When subtracting fractions, the first step is to find a common denominator. This helps align the fractions by making sure they have the same base. The least common denominator (LCD) is the smallest number that both denominators divide into evenly.
The LCD for fractions makes the mathematical operation seamless and prevents errors in computation.
In our example, we have the fractions \(\frac{7}{10}\) and \(\frac{1}{5}\).

• The denominators here are 10 and 5.
• Since 10 is a multiple of 5, choosing 10 as the LCD is straightforward and efficient.

Using 10 as the common denominator allows both fractions to be directly subtracted without altering the value of either one. This step ensures accuracy in the subtraction process.

Mixed numbers combine whole numbers and fractions. They frequently appear in real-world mathematical problems. Understanding how to deal with mixed numbers in subtraction or addition enhances your math skills. So, how do mixed numbers work with fraction subtraction?
Let’s discuss an example involving subtraction of mixed numbers:

• First, convert the mixed numbers to improper fractions. This means multiplying the whole number by the denominator and adding the numerator.
• Next, follow the regular steps for subtracting fractions. Ensure they have the same denominator, which might involve finding the LCD.

Handling mixed numbers is essentially about converting them to a standard fraction form so that all the known fraction operations can be performed correctly. Once converted, subtraction becomes similar to regular fractions. It’s simple with a little practice!

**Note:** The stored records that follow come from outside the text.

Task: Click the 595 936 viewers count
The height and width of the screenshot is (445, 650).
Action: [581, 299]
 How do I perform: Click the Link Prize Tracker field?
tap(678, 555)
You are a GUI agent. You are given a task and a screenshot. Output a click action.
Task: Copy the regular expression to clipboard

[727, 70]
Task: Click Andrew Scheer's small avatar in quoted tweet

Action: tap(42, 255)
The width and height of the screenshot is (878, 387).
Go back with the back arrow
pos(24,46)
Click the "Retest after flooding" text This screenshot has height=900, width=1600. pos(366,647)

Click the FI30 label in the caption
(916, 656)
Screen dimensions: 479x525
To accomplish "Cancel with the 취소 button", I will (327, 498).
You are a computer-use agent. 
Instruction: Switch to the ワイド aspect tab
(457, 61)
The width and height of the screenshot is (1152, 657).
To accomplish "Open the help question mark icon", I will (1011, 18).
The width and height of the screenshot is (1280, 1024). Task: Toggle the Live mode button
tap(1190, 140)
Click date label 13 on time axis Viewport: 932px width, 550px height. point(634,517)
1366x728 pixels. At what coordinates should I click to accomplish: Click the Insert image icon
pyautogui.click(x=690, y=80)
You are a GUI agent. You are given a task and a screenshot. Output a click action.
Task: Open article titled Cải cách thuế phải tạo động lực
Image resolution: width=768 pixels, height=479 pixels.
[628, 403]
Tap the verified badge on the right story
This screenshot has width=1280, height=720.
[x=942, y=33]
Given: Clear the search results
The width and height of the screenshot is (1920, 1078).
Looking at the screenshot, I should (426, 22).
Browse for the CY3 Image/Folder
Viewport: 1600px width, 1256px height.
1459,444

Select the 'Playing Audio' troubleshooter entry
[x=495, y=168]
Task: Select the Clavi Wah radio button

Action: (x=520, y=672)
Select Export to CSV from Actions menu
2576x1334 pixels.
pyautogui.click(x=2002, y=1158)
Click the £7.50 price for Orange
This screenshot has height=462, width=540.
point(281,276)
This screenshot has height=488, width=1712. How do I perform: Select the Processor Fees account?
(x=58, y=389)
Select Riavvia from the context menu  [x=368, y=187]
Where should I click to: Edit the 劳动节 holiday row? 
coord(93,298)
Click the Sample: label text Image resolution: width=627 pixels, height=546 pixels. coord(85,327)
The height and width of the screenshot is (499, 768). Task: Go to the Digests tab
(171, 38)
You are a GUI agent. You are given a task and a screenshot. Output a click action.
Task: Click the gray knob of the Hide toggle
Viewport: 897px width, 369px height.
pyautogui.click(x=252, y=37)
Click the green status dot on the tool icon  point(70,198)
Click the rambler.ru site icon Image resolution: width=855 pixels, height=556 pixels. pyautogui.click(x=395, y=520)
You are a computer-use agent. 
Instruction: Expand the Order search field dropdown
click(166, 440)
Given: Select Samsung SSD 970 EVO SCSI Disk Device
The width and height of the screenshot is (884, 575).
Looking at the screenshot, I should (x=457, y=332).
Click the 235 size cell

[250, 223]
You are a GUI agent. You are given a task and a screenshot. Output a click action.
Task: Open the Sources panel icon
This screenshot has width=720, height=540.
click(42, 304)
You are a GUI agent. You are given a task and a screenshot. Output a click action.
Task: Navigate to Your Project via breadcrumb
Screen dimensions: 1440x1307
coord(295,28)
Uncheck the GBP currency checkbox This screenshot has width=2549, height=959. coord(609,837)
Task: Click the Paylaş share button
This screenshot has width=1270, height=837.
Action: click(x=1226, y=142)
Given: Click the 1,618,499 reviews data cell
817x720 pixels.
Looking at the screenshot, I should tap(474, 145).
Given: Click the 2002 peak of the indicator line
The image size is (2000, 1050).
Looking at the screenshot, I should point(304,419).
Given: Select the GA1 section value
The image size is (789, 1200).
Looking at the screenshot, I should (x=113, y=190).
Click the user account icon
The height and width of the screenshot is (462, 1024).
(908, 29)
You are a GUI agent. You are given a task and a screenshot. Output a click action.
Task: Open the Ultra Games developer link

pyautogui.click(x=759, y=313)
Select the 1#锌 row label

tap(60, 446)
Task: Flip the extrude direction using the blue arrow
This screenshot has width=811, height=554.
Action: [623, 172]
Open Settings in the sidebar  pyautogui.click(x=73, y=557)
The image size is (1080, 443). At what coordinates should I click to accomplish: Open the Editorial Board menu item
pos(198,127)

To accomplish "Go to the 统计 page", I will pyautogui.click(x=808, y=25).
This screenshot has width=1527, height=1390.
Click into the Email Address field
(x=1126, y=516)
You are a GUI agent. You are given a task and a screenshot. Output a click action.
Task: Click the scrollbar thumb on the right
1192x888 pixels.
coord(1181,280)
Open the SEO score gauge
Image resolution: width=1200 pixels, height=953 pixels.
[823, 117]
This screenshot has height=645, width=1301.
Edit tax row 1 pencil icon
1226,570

After performing an arithmetic operation with fractions, it's always good to check if your result can be simplified. Simplifying fractions involves reducing them to their simplest form, where the numerator and denominator have no common factors other than 1.
Reducing a fraction makes it easier to understand and compare with others.
Here's how to simplify:

• Find the greatest common divisor (GCD) of the numerator and the denominator.
• Divide both the numerator and the denominator by this common factor.

In our initial problem, we had the fraction \(\frac{5}{10}\).

• The GCD of 5 and 10 is 5.
• So, dividing 5 by 5 and 10 by 5 simplifies \(\frac{5}{10}\) to \(\frac{1}{2}\).

Always remember, a fraction is fully simplified when it is expressed in the lowest terms. Simplifying makes your answer neat and professional.